_SOURCE TEXT:_
^^^^^^^^^^^^^^^^
Feb 19 2013

 

 

 

Pyschosis


Almost every day the front page of newspapers have disturbing stories of mentally challenged people hurting themselves or others. Adam Lanza in Newtown, Oscar Pistorius in South Africa and now Country-Western star Mindy McCready are prime examples of very troubled minds.  They are people who might have sought help or at least receive adequate treatment if the stigma of mental illness was not so prevalent in our society.

Despite amazing progress both in the science of the mind and unlocking the mystery of troubled minds, the stigma is still strong. Even more importantly the availability of compassionate and effective programs to help those who are in torment are rare. You can break a bone or have cancer and America is ready to provide you with every specialist possible but if you your mind is torn the choices are very limited - if you are even willing to seek help.

In my early 30's, I had a total nervous break down from the pressures of life. Fortunately for me, my dear friends made sure I got the best psychiatric care possible and stood by me as I healed my mind. Never will I forget the total fear, loneliness and helplessness that overtook me as my mind struggled to stay on an even course.

Nor will I forget the number of people who warned me against seeking the assistance of mental health professionals for fear that it would be a life long stigma. Politics still does not look kindly on those who have sought help for mental challenges.

The New York Times on Monday wrote about a new project being proposed by President Obama that will be as historic as the understanding of our DNA and genetics. The paper reports:

"The project, which the administration has been looking to unveil as early as March, will include federal agencies, private foundations and teams of neuroscientists and nanoscientists in a concerted effort to advance the knowledge of the brain’s billions of neurons and gain greater insights into perception, actions and, ultimately, consciousness.
^^^^^^^^^^^^^^^^
_RECORDS SHOWN:_
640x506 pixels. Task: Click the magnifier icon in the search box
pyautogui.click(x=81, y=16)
^^^^^^^^^^^^^^^^
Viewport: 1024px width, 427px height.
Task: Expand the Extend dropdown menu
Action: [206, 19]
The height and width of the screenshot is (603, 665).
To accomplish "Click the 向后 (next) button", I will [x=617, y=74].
^^^^^^^^^^^^^^^^
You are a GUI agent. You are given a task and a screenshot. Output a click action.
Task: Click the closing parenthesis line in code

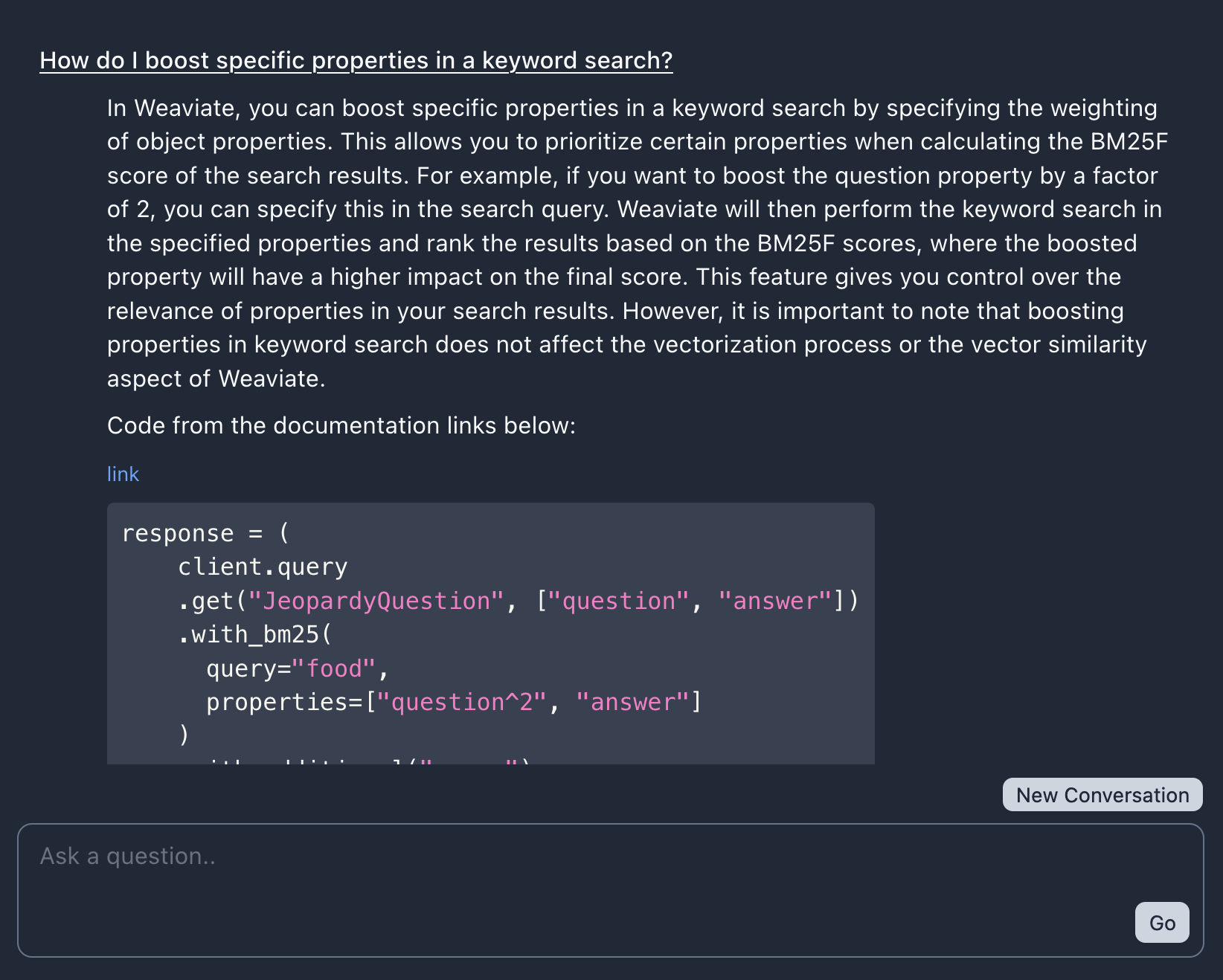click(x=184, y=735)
^^^^^^^^^^^^^^^^
_WHAT TO DO:_ Pick up the piece on psychosis and the stigma of mental illness after its last sentence and continue it.

_ANSWER BELOW:_
Scientists with the highest hopes for the project also see it as a way to develop the technology essential to understanding diseases like Alzheimer’s and Parkinson’s, as well as to find new therapies for a variety of mental illnesses.

Moreover, the project holds the potential of paving the way for advances in artificial intelligence.

The project, which could ultimately cost billions of dollars, is expected to be part of the president’s budget proposal next month. And, four scientists and representatives of research institutions said they had participated in planning for what is being called the Brain Activity Map project. "

As those with mental challenges continue to impact our society, their families and themselves it is important to not only look for solutions and healing but keep in touch with our compassion. A mind out of control is an unbelievable horror for the person suffering such an event.